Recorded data
•••
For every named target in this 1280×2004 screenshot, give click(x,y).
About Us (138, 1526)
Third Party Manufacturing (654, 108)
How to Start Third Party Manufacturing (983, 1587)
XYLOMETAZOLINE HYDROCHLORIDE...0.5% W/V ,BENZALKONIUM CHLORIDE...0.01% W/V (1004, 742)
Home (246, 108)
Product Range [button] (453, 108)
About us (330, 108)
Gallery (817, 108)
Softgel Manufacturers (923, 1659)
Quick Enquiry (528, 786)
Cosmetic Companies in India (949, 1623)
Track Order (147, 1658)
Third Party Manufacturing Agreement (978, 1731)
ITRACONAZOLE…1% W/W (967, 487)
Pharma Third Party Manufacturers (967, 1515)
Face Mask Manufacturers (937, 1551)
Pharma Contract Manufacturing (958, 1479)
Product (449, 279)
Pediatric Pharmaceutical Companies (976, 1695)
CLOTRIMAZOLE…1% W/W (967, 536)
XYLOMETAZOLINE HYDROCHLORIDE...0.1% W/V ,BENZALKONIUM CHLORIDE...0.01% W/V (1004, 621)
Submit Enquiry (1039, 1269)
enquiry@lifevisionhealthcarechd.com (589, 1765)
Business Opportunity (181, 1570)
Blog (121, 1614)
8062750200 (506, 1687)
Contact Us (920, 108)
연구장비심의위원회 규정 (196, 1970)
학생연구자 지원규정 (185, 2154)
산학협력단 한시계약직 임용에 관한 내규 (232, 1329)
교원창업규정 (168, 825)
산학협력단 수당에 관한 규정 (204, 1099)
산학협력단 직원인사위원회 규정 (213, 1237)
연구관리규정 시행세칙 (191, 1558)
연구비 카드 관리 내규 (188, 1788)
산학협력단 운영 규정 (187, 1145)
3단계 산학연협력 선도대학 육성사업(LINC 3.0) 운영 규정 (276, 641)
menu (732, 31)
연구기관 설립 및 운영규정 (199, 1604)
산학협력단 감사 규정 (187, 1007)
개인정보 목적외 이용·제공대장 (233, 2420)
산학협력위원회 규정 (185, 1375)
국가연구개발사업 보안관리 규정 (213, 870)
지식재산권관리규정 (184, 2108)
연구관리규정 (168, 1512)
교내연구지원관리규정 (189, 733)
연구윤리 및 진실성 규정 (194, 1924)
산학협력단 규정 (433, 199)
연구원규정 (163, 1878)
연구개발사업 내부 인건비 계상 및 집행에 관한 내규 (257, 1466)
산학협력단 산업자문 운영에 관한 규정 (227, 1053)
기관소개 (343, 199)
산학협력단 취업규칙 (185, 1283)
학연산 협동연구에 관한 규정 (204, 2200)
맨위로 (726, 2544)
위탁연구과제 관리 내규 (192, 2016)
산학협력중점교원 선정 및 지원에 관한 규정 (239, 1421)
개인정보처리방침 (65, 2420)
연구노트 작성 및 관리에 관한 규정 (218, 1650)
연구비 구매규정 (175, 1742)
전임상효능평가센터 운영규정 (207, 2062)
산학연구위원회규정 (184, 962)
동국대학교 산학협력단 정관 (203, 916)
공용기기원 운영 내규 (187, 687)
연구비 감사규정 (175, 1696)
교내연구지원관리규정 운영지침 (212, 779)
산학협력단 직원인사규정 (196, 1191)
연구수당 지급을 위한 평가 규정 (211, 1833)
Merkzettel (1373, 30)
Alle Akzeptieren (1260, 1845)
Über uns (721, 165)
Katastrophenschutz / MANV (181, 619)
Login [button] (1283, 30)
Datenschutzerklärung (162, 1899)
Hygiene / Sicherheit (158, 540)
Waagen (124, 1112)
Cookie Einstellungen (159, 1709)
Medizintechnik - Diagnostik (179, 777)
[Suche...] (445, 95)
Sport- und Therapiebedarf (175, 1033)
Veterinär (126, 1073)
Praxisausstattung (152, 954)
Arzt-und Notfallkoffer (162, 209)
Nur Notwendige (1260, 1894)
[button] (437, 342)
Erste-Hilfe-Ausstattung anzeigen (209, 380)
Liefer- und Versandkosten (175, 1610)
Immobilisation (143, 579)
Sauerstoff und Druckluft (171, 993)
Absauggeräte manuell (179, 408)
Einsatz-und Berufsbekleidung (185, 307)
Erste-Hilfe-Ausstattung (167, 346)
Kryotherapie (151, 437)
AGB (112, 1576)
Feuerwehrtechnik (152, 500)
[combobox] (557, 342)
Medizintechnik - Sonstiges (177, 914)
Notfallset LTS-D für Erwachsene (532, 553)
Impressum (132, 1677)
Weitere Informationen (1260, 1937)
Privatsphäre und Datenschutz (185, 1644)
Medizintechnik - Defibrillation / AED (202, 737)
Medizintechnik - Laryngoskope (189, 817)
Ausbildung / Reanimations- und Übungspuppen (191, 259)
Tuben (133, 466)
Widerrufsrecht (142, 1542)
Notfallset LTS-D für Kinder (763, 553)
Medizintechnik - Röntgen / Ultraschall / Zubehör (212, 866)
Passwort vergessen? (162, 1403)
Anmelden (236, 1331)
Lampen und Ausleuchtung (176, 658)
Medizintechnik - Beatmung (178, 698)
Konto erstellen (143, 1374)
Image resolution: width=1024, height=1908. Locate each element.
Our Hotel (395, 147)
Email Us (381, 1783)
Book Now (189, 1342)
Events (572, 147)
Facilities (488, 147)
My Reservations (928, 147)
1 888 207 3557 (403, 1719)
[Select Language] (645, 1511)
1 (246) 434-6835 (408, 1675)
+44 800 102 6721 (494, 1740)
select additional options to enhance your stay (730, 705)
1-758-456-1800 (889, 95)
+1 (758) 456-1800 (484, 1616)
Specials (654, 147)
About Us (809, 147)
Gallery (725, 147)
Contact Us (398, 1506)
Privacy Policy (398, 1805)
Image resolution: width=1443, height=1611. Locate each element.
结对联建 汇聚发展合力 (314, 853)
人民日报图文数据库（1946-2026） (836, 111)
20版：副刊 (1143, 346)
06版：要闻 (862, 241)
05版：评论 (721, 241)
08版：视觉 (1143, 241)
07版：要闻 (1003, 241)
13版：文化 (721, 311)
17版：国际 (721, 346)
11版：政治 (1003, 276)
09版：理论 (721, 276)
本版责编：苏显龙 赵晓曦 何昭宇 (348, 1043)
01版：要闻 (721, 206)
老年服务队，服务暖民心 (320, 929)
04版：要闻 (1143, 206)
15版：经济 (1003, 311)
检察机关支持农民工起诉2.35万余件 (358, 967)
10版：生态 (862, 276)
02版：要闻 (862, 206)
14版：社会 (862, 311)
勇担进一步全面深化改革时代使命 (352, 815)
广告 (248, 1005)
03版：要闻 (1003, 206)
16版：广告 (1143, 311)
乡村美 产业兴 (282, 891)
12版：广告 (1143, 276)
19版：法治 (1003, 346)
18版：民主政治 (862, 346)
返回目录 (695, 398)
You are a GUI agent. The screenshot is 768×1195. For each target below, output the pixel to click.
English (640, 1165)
•••
Convert the lines from the first one through the line containing "연구장비심의위원회 규정 (196, 1970)" into a numbered list, leaving out any blank lines.

__THE RESULT__
1. For every named target in this 1280×2004 screenshot, give click(x,y).
2. About Us (138, 1526)
3. Third Party Manufacturing (654, 108)
4. How to Start Third Party Manufacturing (983, 1587)
5. XYLOMETAZOLINE HYDROCHLORIDE...0.5% W/V ,BENZALKONIUM CHLORIDE...0.01% W/V (1004, 742)
6. Home (246, 108)
7. Product Range [button] (453, 108)
8. About us (330, 108)
9. Gallery (817, 108)
10. Softgel Manufacturers (923, 1659)
11. Quick Enquiry (528, 786)
12. Cosmetic Companies in India (949, 1623)
13. Track Order (147, 1658)
14. Third Party Manufacturing Agreement (978, 1731)
15. ITRACONAZOLE…1% W/W (967, 487)
16. Pharma Third Party Manufacturers (967, 1515)
17. Face Mask Manufacturers (937, 1551)
18. Pharma Contract Manufacturing (958, 1479)
19. Product (449, 279)
20. Pediatric Pharmaceutical Companies (976, 1695)
21. CLOTRIMAZOLE…1% W/W (967, 536)
22. XYLOMETAZOLINE HYDROCHLORIDE...0.1% W/V ,BENZALKONIUM CHLORIDE...0.01% W/V (1004, 621)
23. Submit Enquiry (1039, 1269)
24. enquiry@lifevisionhealthcarechd.com (589, 1765)
25. Business Opportunity (181, 1570)
26. Blog (121, 1614)
27. 8062750200 (506, 1687)
28. Contact Us (920, 108)
29. 연구장비심의위원회 규정 (196, 1970)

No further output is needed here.